## How to complete this task:
Every entry in this listing should be written out exactly.

## Listed entries:
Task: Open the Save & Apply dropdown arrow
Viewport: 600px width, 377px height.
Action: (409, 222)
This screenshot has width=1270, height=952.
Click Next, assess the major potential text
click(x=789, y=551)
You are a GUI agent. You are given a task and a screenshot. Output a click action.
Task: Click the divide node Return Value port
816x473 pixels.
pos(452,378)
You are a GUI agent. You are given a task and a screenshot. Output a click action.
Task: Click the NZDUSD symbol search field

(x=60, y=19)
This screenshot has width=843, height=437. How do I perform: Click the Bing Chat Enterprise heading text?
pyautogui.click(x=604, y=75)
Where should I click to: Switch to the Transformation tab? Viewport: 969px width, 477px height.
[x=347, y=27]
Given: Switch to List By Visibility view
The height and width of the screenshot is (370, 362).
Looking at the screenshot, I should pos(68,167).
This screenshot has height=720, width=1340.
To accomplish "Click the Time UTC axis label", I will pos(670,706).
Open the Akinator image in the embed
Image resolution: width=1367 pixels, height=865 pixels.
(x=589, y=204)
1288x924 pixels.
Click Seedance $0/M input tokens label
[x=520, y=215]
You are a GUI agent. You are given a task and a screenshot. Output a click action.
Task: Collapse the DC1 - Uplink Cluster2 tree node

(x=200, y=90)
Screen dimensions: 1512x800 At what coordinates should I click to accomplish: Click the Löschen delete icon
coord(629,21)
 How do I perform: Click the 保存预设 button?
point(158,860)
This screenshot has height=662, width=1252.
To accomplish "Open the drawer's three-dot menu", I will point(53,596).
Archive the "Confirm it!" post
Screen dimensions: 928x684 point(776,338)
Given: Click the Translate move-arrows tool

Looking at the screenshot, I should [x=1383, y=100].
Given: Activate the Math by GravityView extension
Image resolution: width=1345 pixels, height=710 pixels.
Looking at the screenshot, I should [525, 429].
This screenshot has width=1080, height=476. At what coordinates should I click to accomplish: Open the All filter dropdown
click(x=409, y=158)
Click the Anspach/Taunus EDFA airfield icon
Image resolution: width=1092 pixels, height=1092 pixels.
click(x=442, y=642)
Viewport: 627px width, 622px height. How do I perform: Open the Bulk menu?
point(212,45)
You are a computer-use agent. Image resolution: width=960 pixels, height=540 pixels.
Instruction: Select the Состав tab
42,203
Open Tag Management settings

## Exercise solution:
Task: Open the Save & Apply dropdown arrow
Viewport: 600px width, 377px height.
Action: (409, 222)
This screenshot has width=1270, height=952.
Click Next, assess the major potential text
click(x=789, y=551)
You are a GUI agent. You are given a task and a screenshot. Output a click action.
Task: Click the divide node Return Value port
816x473 pixels.
pos(452,378)
You are a GUI agent. You are given a task and a screenshot. Output a click action.
Task: Click the NZDUSD symbol search field

(x=60, y=19)
This screenshot has width=843, height=437. How do I perform: Click the Bing Chat Enterprise heading text?
pyautogui.click(x=604, y=75)
Where should I click to: Switch to the Transformation tab? Viewport: 969px width, 477px height.
[x=347, y=27]
Given: Switch to List By Visibility view
The height and width of the screenshot is (370, 362).
Looking at the screenshot, I should pos(68,167).
This screenshot has height=720, width=1340.
To accomplish "Click the Time UTC axis label", I will pos(670,706).
Open the Akinator image in the embed
Image resolution: width=1367 pixels, height=865 pixels.
(x=589, y=204)
1288x924 pixels.
Click Seedance $0/M input tokens label
[x=520, y=215]
You are a GUI agent. You are given a task and a screenshot. Output a click action.
Task: Collapse the DC1 - Uplink Cluster2 tree node

(x=200, y=90)
Screen dimensions: 1512x800 At what coordinates should I click to accomplish: Click the Löschen delete icon
coord(629,21)
 How do I perform: Click the 保存预设 button?
point(158,860)
This screenshot has height=662, width=1252.
To accomplish "Open the drawer's three-dot menu", I will point(53,596).
Archive the "Confirm it!" post
Screen dimensions: 928x684 point(776,338)
Given: Click the Translate move-arrows tool

Looking at the screenshot, I should [x=1383, y=100].
Given: Activate the Math by GravityView extension
Image resolution: width=1345 pixels, height=710 pixels.
Looking at the screenshot, I should [525, 429].
This screenshot has width=1080, height=476. At what coordinates should I click to accomplish: Open the All filter dropdown
click(x=409, y=158)
Click the Anspach/Taunus EDFA airfield icon
Image resolution: width=1092 pixels, height=1092 pixels.
click(x=442, y=642)
Viewport: 627px width, 622px height. How do I perform: Open the Bulk menu?
point(212,45)
You are a computer-use agent. Image resolution: width=960 pixels, height=540 pixels.
Instruction: Select the Состав tab
42,203
Open Tag Management settings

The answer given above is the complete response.